Note 8 – Gains on Extinguishment of Debt
Due to significant cash flow problems, the Company has negotiated concessions on the amounts of certain liabilities and extensions of payment terms. The Company accounts for such concessions in accordance with Financial Accounting Standards Board Accounting Standards Codification (“ASC”) 470-60, Troubled Debt Restructurings by Debtors , and ASC 405-20, Extinguishment of Liabilities , and recognizes gains to the extent that the carrying value of the liability exceeds the fair value of the restructured payment plan. Such gains are included as “Gains on extinguishment of debt” in “Other income and expenses” on the Company’s Consolidated Statement of Operations. In addition, the Company has accounts payable that have aged or are expected to age beyond the statute of limitations. The Company is amortizing those liabilities over the remaining term of the statute of limitations. Gains on extinguishment of debt amounted to $13,693 and $74,918 during the three months ended March 31, 2017 and 2016, respectively.

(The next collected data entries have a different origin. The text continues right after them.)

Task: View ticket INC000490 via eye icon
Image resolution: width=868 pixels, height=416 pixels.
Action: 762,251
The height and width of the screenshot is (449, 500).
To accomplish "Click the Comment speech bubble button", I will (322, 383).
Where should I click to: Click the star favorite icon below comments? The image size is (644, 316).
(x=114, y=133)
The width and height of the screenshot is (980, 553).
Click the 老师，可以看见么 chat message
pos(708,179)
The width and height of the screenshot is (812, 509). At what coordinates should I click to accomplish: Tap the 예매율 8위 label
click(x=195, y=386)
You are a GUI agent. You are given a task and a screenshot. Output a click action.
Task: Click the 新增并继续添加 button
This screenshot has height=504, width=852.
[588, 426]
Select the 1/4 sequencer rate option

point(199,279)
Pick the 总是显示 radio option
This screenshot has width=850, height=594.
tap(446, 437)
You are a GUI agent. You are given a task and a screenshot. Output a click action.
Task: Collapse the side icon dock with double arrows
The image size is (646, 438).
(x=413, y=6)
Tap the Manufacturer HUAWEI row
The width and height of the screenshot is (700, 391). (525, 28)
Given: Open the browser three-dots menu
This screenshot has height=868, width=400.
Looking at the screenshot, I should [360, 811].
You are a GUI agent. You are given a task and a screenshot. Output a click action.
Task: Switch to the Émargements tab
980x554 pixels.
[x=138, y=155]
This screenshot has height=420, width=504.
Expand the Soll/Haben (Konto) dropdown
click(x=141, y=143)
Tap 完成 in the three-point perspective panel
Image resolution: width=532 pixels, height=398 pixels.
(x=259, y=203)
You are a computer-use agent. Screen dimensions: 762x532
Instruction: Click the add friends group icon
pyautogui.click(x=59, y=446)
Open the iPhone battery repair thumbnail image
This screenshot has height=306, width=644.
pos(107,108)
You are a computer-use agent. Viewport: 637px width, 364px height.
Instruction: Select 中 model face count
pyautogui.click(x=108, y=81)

Note 9 – Registration Payment Arrangements
The Company is contractually obligated to issue shares of its common stock to certain investors for failure to register shares of its common stock under the Securities Act of 1933, as amended (the “Securities Act”). The Company has recorded a liability for the estimated number of shares to be issued at the fair value of the stock to be issued. The Company measures fair value by the price of its common stock at its most recent sale. The Company reviews its estimate of the number of shares to be issued and the fair value of the stock to be issued quarterly. The liability is included on the Consolidated Balance Sheet under the heading “accrued registration payment arrangement,” and amounted to $254,457 and $522,115 at March 31, 2017 and December 31, 2016, respectively. Gains or losses resulting from changes in the carrying amount of the liability are included in the Consolidated Statement of Operations in other income and expense under the heading “registration payment arrangements”. The Company had gains from registration payment arrangements of $254,458 and $492,583 during the three months ended March 31, 2017 and 2016, respectively.
14
ITEM 2. | MANAGEMENT’S DISCUSSION & ANALYSIS OF FINANCIAL CONDITION AND RESULTS OF OPERATIONS |
Overview
You should read the following Management’s Discussion and Analysis of Financial Condition and Results of Operations (“MD&A”) together with our financial statements and notes thereto as of and for the year ended December 31, 2016, filed with our Annual Report on Form 10-K on April 14, 2017, and our financial statements and notes thereto as of and for the three and nine months ended September 30, 2016, which appear elsewhere in this Quarterly Report on Form 10-Q.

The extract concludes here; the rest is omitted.